## SELECTED EXCERPT
☆ ☆ ☆

One Day Walks August 13 thru 15

If you would like to join my guided walks next weekend, but not avail of the B&B and dinner choice, you can simply join our small group as a day walker. Here’s the programme.

Friday August 13 –

Meet at 10 am at the carpark in An Ceathrú Thaidhg for the 3 to 4 hr cliff-top loop. (€20)

And / or

Meet at 3 pm at the car park at Glenlara, on the north end of The Mullet, for the 2 to 2 1/2 hr Erris Head cliff-top loop. (€10)

Take part in both Friday walks for € 20 total.

Saturday August 14 –

Meet at Blacksod pier at 10 am for a boat trip out to and guided walk of Iniskea Island. Pier to pier, this will take 5 to 6 hours. (€ 40)

Sunday August 15 –

Meet at 10 am at Tobar Deirbhile (well) at Falmore at the southern tip of The Mullet peninsula, for a 4 hr loop walk, taking in Glosh, Caisleán beach and Aughleam. (€ 20)

For further details and to book your place, please call 086-8318748.

What To Bring When Hiking

So you’ve glanced through what to wear when out hiking in the wilds of west Mayo, below. But what do you need in your rucksack ?

1. Water – No matter what the weather, you’ll need water. Vary the amount, depending on the warmth, but don’t travel with less than 500 ml, while 1 litre would be better. You can always top up in the mountains, but be smart : the higher up the mountain stream you take water from, the cleaner it is going to be. Also, don’t take water from a still pool – it will have gathered peat dust and worse, while stagnant.

☆ ☆ ☆

## REQUIREMENT A
Do these statements agree with the guided walks page? Answer yes or no for each, and quote the words that decide it.
(i) The Erris Head cliff-top loop costs €10.
(ii) The Iniskea Island trip takes 3 to 4 hours from pier to pier.
(iii) Water may be taken from a still pool.
## REQUIREMENT B
Using the guided walks page, answer each of these:
(i) Where do walkers meet for the Friday 10 am walk?
(ii) What number should be called to book a place?
(iii) What is the least amount of water to carry?
## REQUIREMENT C
Can you reproduce the passage of the guided walks page word for word, starting at "Saturday August 14" and ending at "please call 086-8318748."?

☆ ☆ ☆

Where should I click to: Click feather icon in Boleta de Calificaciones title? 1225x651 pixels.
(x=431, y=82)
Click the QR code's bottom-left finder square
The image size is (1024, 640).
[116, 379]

☆ ☆ ☆

## WRITTEN REPLY A
(i) Yes: "for the 2 to 2 1/2 hr Erris Head cliff-top loop. (€10)"
(ii) No: "Pier to pier, this will take 5 to 6 hours."
(iii) No: "don’t take water from a still pool"

## WRITTEN REPLY B
(i) At the carpark in An Ceathrú Thaidhg
(ii) 086-8318748
(iii) 500 ml

## WRITTEN REPLY C
Saturday August 14 –

Meet at Blacksod pier at 10 am for a boat trip out to and guided walk of Iniskea Island. Pier to pier, this will take 5 to 6 hours. (€ 40)

Sunday August 15 –

Meet at 10 am at Tobar Deirbhile (well) at Falmore at the southern tip of The Mullet peninsula, for a 4 hr loop walk, taking in Glosh, Caisleán beach and Aughleam. (€ 20)

For further details and to book your place, please call 086-8318748.